OVER DEZE OPDRACHT: Schrijf het fragment over het Schattingsbesluit 2004 verder, aansluitend op de laatste zin.

FRAGMENT:

· · · ·

Op pagina 13 van de nota van toelichting zijn de verwachte besparingen gemotiveerd weergegeven.

Het nagestreefde doel van het Schattingsbesluit 2004 is derhalve tweeledig, enerzijds het voorkomen van onnodige inactiviteit bij arbeidsongeschikten met duurzaam benutbare mogelijkheden voor het verrichten van arbeid en anderzijds het doorvoeren van financiële besparingen in onder andere de WAO. De rechtbank is van oordeel dat hiermee het maatschappelijk belang tot bescherming van de economie van de staat wordt behartigd, waarmee een legitiem oogmerk wordt nagestreefd.

Thans resteert de vraag of er een behoorlijk evenwicht bestaat tussen de eisen van dit algemene belang en de bescherming van het eigendomsrecht van eiseres. Hierbij moet in acht worden genomen dat de wetgever een ruime beoordelingsmarge heeft zowel bij de vaststelling of een doel in het algemeen belang is, als bij de keuze van het middel om dat doel te bereiken.

· · · ·

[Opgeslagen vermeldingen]
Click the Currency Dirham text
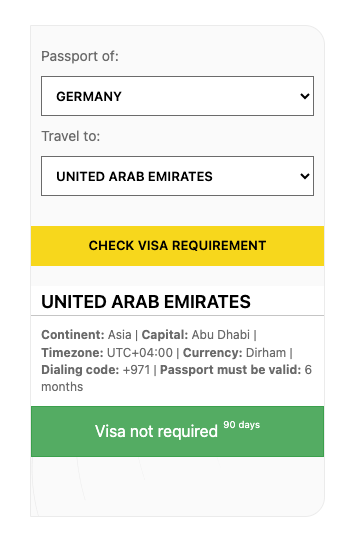This screenshot has height=558, width=363. click(x=234, y=353)
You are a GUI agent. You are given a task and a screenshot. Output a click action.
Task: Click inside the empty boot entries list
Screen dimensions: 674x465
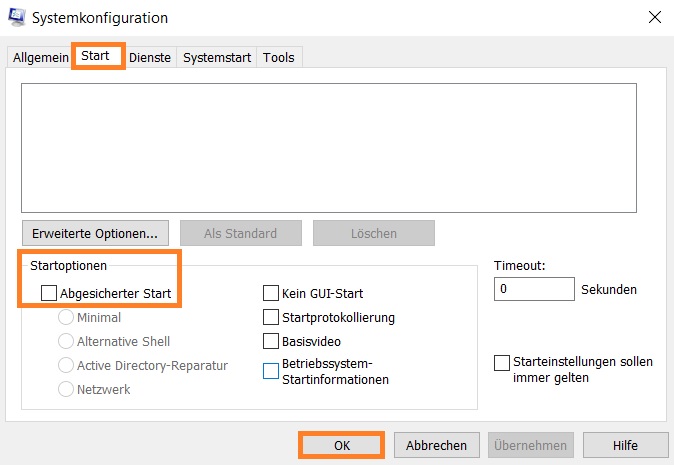tap(329, 148)
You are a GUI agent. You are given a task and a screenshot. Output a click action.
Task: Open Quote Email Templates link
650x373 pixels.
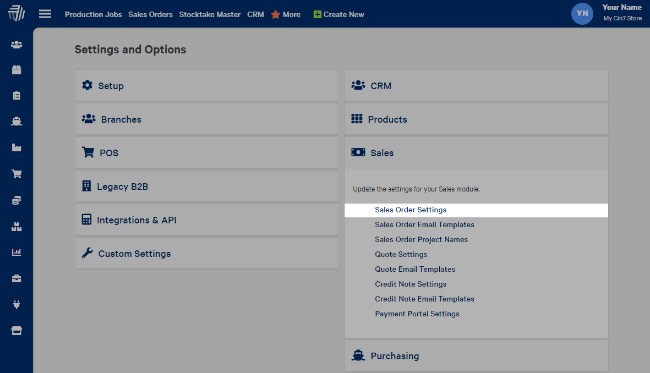coord(415,269)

· · · ·

ANTWOORD OPDRACHT:
De rechtbank is van oordeel dat toepassing van het Schattingsbesluit 2004 geen individuele, excessieve en disproportionele last voor eiseres oplevert. Het Schattingsbesluit 2004 zal immers in alle toekomstige beoordelingen worden gehanteerd, met uitzondering van de groep van uitkeringsgerechtigden die zijn geboren voor 1 juli 1954. Eiseres behoort derhalve niet tot een relatief kleine groep die in verhouding tot een andere groep onevenredig zwaar wordt getroffen. Dat de uit te voeren herbeoordelingen gefaseerd zullen plaatsvinden, doet daar niet aan af.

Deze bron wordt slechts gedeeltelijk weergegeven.